McLean has added a new problem to the Betty Boulder in The Alcove area near
the 9C/Goat Rock toprope area. His problem, Ride the Clutch, traverses
from a sit start at the prominent crack to the left around the corner and
up to a difficult topout. John was hesitant to rate the problem, but locals
who have worked the end moves believe it may check in around V8. In
other woods news, Marc Sprague and Ward Smith completed the likely
first boulder ascents of Blacksmith at the Lost Crag. This 5.11+ish
toprope route stands at about 20 feet high with a series of gritty open-handed
holds near the top. Immediately to the right of this problem is a
rarely-attempted, super-hard project just waiting to be sent. A hold
recently broke off of the start of Due Diligence on the Tuoloumne
boulder returning Due Diligence and Barbed Wire to project
status (e-mail us if
you send either of these problems in their current state). The left crimp
snapped (accidentally) as one local worked on a dyno project on this boulder.

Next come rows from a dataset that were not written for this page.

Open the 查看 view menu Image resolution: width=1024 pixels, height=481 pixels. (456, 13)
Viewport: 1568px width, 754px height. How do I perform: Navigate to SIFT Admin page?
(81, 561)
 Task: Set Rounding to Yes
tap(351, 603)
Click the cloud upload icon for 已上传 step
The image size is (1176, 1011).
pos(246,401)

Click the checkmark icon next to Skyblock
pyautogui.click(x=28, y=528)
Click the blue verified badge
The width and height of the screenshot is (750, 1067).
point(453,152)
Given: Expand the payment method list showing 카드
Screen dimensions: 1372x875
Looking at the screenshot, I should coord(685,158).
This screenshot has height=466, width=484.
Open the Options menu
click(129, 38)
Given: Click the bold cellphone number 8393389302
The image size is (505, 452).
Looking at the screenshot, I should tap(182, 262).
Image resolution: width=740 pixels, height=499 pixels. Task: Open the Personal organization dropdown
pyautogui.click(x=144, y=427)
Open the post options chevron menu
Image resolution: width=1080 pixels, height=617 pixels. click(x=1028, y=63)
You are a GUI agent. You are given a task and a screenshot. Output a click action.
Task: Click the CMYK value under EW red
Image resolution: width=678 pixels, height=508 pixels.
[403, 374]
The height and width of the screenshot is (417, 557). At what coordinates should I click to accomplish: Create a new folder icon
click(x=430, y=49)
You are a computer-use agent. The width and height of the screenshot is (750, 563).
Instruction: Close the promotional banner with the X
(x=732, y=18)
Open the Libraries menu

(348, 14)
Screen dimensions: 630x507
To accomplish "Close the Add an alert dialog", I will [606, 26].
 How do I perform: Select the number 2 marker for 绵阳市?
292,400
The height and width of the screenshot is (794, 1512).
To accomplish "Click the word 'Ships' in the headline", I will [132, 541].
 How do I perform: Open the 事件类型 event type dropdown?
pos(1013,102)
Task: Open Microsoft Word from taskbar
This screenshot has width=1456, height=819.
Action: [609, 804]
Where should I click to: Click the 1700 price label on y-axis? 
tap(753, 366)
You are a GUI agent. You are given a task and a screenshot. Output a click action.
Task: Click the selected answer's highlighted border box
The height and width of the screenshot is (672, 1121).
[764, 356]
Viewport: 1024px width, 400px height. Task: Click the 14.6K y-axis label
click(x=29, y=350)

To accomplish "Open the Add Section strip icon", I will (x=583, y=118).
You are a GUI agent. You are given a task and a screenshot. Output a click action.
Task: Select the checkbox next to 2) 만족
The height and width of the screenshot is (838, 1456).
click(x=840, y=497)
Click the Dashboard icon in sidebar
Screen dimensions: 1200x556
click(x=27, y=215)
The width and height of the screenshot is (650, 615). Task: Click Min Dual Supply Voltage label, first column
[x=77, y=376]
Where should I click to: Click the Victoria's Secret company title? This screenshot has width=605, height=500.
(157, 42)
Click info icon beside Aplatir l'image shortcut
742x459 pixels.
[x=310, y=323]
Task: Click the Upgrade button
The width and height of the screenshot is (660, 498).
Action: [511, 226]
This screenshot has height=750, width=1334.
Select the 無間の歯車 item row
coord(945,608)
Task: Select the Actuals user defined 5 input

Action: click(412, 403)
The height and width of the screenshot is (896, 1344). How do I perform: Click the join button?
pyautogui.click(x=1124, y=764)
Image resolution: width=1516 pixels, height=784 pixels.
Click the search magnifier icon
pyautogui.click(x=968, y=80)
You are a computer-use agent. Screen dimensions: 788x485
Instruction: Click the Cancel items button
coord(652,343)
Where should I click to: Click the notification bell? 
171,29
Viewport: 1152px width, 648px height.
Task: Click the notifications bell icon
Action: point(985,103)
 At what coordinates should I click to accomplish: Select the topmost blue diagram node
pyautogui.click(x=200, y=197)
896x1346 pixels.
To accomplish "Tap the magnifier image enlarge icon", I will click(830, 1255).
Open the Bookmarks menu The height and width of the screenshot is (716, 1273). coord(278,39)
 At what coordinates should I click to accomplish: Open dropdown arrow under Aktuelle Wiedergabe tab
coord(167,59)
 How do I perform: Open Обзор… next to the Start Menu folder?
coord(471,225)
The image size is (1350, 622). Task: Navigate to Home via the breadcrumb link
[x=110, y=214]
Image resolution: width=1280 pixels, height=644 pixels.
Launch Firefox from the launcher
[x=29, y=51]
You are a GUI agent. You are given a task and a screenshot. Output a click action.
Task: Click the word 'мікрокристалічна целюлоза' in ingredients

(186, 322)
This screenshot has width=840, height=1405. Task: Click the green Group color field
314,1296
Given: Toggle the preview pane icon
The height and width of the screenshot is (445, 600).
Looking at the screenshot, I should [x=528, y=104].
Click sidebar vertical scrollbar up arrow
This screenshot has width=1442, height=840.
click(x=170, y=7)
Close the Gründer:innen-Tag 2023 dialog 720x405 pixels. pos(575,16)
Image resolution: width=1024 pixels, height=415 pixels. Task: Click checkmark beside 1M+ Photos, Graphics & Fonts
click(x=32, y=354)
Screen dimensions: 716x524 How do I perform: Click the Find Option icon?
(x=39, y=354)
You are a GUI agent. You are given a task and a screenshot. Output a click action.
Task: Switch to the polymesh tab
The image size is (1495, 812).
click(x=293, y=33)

A smaller crimp remains, but has likely increased the difficulty of these
two problems by one or two V-grades. This hold may have been damaged by a
forest fire in this area this past spring. The fire also affected the Yosemite
Boulder, but luckily only a small foot hold on one problem was
affected. |
6/26/00 Peter's Kill, NY
Anja Presson
and Chris Gosling found a new boulder at Peter's Kill this past weekend.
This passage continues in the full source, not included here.